What to produce: Take the entries that follow and write them out again, word for word.

::::::::

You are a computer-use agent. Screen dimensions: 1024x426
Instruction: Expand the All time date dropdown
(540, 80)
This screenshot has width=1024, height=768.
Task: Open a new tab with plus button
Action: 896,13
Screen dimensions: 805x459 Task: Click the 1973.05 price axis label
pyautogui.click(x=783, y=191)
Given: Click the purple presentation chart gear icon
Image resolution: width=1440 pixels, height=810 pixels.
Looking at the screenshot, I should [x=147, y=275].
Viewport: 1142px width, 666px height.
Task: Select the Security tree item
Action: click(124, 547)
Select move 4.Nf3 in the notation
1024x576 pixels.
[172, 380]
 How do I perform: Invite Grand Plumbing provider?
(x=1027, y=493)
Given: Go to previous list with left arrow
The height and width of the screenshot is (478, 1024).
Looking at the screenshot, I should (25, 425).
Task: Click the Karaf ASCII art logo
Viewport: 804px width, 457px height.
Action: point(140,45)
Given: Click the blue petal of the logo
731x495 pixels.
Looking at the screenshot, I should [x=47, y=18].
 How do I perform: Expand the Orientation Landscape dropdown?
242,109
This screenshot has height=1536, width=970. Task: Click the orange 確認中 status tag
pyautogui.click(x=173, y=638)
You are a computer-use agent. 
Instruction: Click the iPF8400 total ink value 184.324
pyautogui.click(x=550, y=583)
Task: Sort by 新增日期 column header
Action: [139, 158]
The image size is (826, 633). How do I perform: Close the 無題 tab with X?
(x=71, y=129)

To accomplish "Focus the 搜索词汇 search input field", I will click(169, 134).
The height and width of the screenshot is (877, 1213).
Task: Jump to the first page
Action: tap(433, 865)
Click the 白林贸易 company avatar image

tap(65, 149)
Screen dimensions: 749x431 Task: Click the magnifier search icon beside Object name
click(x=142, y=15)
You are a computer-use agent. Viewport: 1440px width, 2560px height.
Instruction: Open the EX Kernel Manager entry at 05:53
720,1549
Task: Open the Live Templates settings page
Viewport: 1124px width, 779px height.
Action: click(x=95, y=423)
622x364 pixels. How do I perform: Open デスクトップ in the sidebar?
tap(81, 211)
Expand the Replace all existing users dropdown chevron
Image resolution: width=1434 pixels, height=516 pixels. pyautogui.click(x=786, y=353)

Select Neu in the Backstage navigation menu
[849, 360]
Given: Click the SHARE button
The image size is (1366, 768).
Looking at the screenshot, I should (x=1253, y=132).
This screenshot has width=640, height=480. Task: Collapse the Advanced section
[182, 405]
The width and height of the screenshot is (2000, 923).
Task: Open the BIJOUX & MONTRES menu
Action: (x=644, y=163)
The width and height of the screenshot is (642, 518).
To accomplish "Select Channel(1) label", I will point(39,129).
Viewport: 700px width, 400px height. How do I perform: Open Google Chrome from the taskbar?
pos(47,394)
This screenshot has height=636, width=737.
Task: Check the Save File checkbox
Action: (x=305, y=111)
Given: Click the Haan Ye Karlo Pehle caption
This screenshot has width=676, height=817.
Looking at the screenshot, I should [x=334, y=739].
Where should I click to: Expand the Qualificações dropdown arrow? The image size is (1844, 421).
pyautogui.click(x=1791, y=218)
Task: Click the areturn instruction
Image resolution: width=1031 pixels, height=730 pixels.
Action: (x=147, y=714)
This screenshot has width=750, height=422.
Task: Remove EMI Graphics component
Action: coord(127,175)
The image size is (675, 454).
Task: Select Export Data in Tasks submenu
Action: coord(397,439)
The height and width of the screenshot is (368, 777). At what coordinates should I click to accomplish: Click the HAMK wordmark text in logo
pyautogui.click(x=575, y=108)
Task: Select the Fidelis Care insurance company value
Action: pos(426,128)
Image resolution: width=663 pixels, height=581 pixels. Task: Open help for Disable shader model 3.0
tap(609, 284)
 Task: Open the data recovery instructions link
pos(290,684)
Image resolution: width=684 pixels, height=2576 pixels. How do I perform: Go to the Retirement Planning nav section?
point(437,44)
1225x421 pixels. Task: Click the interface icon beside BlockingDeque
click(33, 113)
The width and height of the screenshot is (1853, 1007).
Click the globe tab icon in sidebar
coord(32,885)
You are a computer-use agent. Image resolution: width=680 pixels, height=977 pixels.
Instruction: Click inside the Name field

::::::::

Task response:
You are a computer-use agent. Screen dimensions: 1024x426
Instruction: Expand the All time date dropdown
(540, 80)
This screenshot has width=1024, height=768.
Task: Open a new tab with plus button
Action: 896,13
Screen dimensions: 805x459 Task: Click the 1973.05 price axis label
pyautogui.click(x=783, y=191)
Given: Click the purple presentation chart gear icon
Image resolution: width=1440 pixels, height=810 pixels.
Looking at the screenshot, I should [x=147, y=275].
Viewport: 1142px width, 666px height.
Task: Select the Security tree item
Action: click(124, 547)
Select move 4.Nf3 in the notation
1024x576 pixels.
[172, 380]
 How do I perform: Invite Grand Plumbing provider?
(x=1027, y=493)
Given: Go to previous list with left arrow
The height and width of the screenshot is (478, 1024).
Looking at the screenshot, I should (25, 425).
Task: Click the Karaf ASCII art logo
Viewport: 804px width, 457px height.
Action: point(140,45)
Given: Click the blue petal of the logo
731x495 pixels.
Looking at the screenshot, I should [x=47, y=18].
 How do I perform: Expand the Orientation Landscape dropdown?
242,109
This screenshot has height=1536, width=970. Task: Click the orange 確認中 status tag
pyautogui.click(x=173, y=638)
You are a computer-use agent. 
Instruction: Click the iPF8400 total ink value 184.324
pyautogui.click(x=550, y=583)
Task: Sort by 新增日期 column header
Action: [139, 158]
The image size is (826, 633). How do I perform: Close the 無題 tab with X?
(x=71, y=129)

To accomplish "Focus the 搜索词汇 search input field", I will click(169, 134).
The height and width of the screenshot is (877, 1213).
Task: Jump to the first page
Action: tap(433, 865)
Click the 白林贸易 company avatar image

tap(65, 149)
Screen dimensions: 749x431 Task: Click the magnifier search icon beside Object name
click(x=142, y=15)
You are a computer-use agent. Viewport: 1440px width, 2560px height.
Instruction: Open the EX Kernel Manager entry at 05:53
720,1549
Task: Open the Live Templates settings page
Viewport: 1124px width, 779px height.
Action: click(x=95, y=423)
622x364 pixels. How do I perform: Open デスクトップ in the sidebar?
tap(81, 211)
Expand the Replace all existing users dropdown chevron
Image resolution: width=1434 pixels, height=516 pixels. pyautogui.click(x=786, y=353)

Select Neu in the Backstage navigation menu
[849, 360]
Given: Click the SHARE button
The image size is (1366, 768).
Looking at the screenshot, I should (x=1253, y=132).
This screenshot has width=640, height=480. Task: Collapse the Advanced section
[182, 405]
The width and height of the screenshot is (2000, 923).
Task: Open the BIJOUX & MONTRES menu
Action: (x=644, y=163)
The width and height of the screenshot is (642, 518).
To accomplish "Select Channel(1) label", I will point(39,129).
Viewport: 700px width, 400px height. How do I perform: Open Google Chrome from the taskbar?
pos(47,394)
This screenshot has height=636, width=737.
Task: Check the Save File checkbox
Action: (x=305, y=111)
Given: Click the Haan Ye Karlo Pehle caption
This screenshot has width=676, height=817.
Looking at the screenshot, I should [x=334, y=739].
Where should I click to: Expand the Qualificações dropdown arrow? The image size is (1844, 421).
pyautogui.click(x=1791, y=218)
Task: Click the areturn instruction
Image resolution: width=1031 pixels, height=730 pixels.
Action: (x=147, y=714)
This screenshot has width=750, height=422.
Task: Remove EMI Graphics component
Action: coord(127,175)
The image size is (675, 454).
Task: Select Export Data in Tasks submenu
Action: coord(397,439)
The height and width of the screenshot is (368, 777). At what coordinates should I click to accomplish: Click the HAMK wordmark text in logo
pyautogui.click(x=575, y=108)
Task: Select the Fidelis Care insurance company value
Action: pos(426,128)
Image resolution: width=663 pixels, height=581 pixels. Task: Open help for Disable shader model 3.0
tap(609, 284)
 Task: Open the data recovery instructions link
pos(290,684)
Image resolution: width=684 pixels, height=2576 pixels. How do I perform: Go to the Retirement Planning nav section?
point(437,44)
1225x421 pixels. Task: Click the interface icon beside BlockingDeque
click(33, 113)
The width and height of the screenshot is (1853, 1007).
Click the globe tab icon in sidebar
coord(32,885)
You are a computer-use agent. Image resolution: width=680 pixels, height=977 pixels.
Instruction: Click inside the Name field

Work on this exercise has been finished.